*** Working data Section Begins ***

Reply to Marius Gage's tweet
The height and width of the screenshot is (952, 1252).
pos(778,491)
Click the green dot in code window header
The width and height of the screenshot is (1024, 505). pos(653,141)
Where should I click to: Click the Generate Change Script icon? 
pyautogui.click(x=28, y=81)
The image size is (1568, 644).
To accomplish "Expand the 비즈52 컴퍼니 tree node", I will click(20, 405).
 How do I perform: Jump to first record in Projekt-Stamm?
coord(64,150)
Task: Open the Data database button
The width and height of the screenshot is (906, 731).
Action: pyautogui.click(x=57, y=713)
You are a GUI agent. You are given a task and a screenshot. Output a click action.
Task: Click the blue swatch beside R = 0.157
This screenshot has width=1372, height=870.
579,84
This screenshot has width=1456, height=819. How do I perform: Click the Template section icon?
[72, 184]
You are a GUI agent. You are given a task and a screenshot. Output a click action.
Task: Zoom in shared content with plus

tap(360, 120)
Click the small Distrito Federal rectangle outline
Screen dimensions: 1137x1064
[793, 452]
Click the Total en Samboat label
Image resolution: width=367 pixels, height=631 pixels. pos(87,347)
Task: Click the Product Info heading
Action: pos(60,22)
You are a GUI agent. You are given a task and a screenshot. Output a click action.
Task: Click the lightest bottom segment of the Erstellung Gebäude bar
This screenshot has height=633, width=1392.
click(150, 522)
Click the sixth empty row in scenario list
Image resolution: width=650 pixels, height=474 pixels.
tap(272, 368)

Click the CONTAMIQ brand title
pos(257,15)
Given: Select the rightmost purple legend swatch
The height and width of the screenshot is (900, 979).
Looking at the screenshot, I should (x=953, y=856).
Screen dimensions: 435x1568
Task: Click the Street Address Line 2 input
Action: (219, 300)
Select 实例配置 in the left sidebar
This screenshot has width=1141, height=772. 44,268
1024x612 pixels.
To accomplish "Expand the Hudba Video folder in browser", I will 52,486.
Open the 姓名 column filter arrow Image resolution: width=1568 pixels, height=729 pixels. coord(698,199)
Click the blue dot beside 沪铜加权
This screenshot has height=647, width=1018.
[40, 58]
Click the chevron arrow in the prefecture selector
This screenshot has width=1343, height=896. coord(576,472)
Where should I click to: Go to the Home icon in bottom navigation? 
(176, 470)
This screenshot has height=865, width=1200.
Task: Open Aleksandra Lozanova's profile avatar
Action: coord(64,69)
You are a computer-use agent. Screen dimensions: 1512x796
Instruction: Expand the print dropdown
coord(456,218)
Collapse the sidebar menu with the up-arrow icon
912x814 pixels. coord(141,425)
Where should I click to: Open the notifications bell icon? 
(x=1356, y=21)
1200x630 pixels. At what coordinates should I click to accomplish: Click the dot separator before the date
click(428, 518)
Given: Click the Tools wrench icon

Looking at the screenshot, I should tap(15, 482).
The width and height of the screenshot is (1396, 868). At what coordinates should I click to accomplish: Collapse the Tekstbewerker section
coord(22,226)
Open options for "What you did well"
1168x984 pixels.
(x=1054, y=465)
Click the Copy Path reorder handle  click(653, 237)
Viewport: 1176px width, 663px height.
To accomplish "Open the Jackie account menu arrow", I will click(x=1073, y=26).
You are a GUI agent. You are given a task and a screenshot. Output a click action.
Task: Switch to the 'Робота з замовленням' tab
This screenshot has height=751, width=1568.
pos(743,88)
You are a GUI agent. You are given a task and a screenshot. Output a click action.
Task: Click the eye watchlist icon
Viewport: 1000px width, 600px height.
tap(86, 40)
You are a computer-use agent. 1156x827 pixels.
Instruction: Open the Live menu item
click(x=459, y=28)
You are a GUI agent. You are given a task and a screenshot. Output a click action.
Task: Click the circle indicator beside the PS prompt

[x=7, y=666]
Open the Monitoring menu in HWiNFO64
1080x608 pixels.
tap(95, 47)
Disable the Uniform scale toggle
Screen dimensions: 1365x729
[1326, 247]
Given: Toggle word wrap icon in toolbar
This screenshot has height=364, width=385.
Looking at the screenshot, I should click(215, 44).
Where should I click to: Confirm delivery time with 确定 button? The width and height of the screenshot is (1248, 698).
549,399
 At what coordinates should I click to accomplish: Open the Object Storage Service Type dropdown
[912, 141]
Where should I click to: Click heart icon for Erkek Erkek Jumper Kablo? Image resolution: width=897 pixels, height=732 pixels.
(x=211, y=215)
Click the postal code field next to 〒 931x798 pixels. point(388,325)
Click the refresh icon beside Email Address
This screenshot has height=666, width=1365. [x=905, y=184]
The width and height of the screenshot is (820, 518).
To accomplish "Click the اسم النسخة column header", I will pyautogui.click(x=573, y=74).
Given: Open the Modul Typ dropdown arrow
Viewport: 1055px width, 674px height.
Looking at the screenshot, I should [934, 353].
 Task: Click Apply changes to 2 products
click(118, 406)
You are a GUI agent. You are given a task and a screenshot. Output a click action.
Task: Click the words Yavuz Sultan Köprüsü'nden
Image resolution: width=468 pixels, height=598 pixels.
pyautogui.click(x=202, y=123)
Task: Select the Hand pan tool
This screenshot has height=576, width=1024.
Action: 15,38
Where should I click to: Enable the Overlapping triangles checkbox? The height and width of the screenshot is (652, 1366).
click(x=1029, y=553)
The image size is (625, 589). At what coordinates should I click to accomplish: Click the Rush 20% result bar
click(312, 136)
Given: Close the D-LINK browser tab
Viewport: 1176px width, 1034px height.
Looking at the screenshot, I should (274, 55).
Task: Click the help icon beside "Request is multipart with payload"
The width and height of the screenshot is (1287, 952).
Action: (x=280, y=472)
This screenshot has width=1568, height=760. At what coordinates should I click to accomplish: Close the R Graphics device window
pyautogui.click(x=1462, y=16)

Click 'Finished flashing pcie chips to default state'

*** Working data Section Ends ***

In the entries above, one line contains "The width and height of the screenshot is (1396, 868)." and another contains "Click the Copy". Reproduce exactly those two lines and the lines between them, nothing else.

» **Solution for this problem**:
The width and height of the screenshot is (1396, 868). At what coordinates should I click to accomplish: Collapse the Tekstbewerker section
coord(22,226)
Open options for "What you did well"
1168x984 pixels.
(x=1054, y=465)
Click the Copy Path reorder handle  click(653, 237)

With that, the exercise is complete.